Block polar formulation: duplicates k different polar models to evaluate them in parallel.

load_polar(case, device=CPU(); dir=PS.EXADATA)

Load a PolarForm instance from the specified benchmark library dir on the target device (default is CPU). ExaPF uses two different benchmark libraries: MATPOWER (dir=EXADATA) and PGLIB-OPF (dir=PGLIB).

Examples

julia> polar = ExaPF.load_polar("case9")
Polar formulation (instantiated on device CPU(false))
Network characteristics:
    #buses:      9  (#slack: 1  #PV: 2  #PQ: 6)
    #generators: 3
    #lines:      9
giving a mathematical formulation with:
    #controls:   5
    #states  :   14

NetworkStack{VT,VD,MT} <: AbstractNetworkStack{VT}
NetworkStack(polar::PolarForm)
NetworkStack(nbus::Int, ngen::Int, nlines::Int, VT::Type)

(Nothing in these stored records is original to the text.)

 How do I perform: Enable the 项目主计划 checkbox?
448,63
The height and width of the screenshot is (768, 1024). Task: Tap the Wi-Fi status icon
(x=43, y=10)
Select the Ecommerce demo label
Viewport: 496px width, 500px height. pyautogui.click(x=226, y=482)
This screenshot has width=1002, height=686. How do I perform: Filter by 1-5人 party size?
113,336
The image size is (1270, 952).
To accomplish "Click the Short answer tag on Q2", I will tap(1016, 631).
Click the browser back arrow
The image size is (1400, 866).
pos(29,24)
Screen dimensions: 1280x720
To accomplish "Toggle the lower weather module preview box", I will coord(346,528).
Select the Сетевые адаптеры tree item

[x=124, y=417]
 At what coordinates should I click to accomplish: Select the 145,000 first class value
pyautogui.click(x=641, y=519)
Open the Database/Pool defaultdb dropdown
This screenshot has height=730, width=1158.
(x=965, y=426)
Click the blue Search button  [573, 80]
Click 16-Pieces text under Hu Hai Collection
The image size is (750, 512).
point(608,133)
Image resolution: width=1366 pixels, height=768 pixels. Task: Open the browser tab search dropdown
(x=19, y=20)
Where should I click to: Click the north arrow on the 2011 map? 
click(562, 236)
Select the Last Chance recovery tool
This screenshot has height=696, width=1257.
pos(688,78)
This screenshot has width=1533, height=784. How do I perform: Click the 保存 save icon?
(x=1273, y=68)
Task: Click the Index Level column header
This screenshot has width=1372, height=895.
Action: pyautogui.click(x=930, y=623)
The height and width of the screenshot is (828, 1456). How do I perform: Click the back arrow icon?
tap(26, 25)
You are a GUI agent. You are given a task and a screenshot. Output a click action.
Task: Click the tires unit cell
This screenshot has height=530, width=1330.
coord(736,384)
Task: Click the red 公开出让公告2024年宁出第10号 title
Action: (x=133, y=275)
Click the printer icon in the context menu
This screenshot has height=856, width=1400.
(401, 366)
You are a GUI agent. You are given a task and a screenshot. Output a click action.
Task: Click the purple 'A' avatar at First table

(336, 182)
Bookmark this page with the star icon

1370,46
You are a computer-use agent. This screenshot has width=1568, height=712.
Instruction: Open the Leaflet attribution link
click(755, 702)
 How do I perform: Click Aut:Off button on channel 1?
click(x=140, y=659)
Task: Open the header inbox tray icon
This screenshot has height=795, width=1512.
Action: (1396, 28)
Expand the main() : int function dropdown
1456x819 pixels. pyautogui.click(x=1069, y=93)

Store the variables associated to the polar formulation. The variables are stored in the field input, ordered as follows

    input = [vmag ; vang ; pgen]

The object stores also intermediate variables needed in the expression tree, such as the LKMR basis ψ.

Notes

The NetworkStack can be instantiated on the host or on the target device.

Examples

julia> polar = ExaPF.load_polar("case9");

julia> stack = ExaPF.NetworkStack(polar)
21-elements NetworkStack{Vector{Float64}}

julia> stack.vmag
9-element Vector{Float64}:
 1.0
 1.0
 1.0
 1.0
 1.0
 1.0
 1.0
 1.0
 1.0

init!(polar::PolarForm, stack::NetworkStack)

Set stack.input with the initial values specified in the base PS.PowerNetwork object.

mapping(polar::PolarForm, ::Control)

Return the mapping associated to the Control() in NetworkStack according to the polar formulation PolarForm.

Examples

julia> polar = ExaPF.load_polar("case9");

julia> mapu = ExaPF.mapping(polar, Control())
5-element Vector{Int64}:
  1
  2
  3
 20
 21

mapping(polar::PolarForm, ::State)

Return the mapping associated to the State() in NetworkStack according to the polar formulation PolarForm.

Examples

julia> polar = ExaPF.load_polar("case9");

julia> mapu = ExaPF.mapping(polar, State())
14-element Vector{Int64}:
 11
 12
 13
 14
 15
 16
 17
 18
  4
  5
  6
  7
  8
  9

run_pf(
    polar::PolarForm, stack::NetworkStack;
    rtol=1e-8, max_iter=20, verbose=0,
)

Solve the power flow equations $g(x, u) = 0$ w.r.t. the stack $x$, using the (NewtonRaphson algorithm. The initial state $x$ is specified implicitly inside stack, with the mapping mapping associated to the polar formulation. The object stack is modified inplace in the function.

The algorithm stops when a tolerance rtol or a maximum number of iterations maxiter is reached.

Arguments

• polar::AbstractFormulation: formulation of the power flow equation
• stack::NetworkStack: initial values in the network

Examples

julia> polar = ExaPF.load_polar("case9");

julia> stack = ExaPF.NetworkStack(polar);

julia> conv = run_pf(polar, stack);

julia> conv.has_converged
true

julia> conv.n_iterations
4

nlsolve!(
    algo::NewtonRaphson,
    jac::Jacobian,
    stack::NetworkStack;
    linear_solver=DirectSolver(jac.J),
    nl_buffer=NLBuffer(size(jac, 2)),
)

Solve the nonlinear system of equations $g(x) = 0$ with a NewtonRaphson algorithm. At each iteration, we update the variable $x$ as

\[ x_{k+1} = x_{k} - (∇g_k)^{-1} g(x_k) \]

till $\| g(x_k) \| < ε_{tol}$

In the implementation,

• the function $g$ is specified in jac.func,
• the initial variable $x_0$ in stack::NetworkStack (with mapping jac.map),
• the Jacobian $∇g$ is computed automatically in jac, with automatic differentiation.

Note that stack is modified inplace during the iterations of algorithm.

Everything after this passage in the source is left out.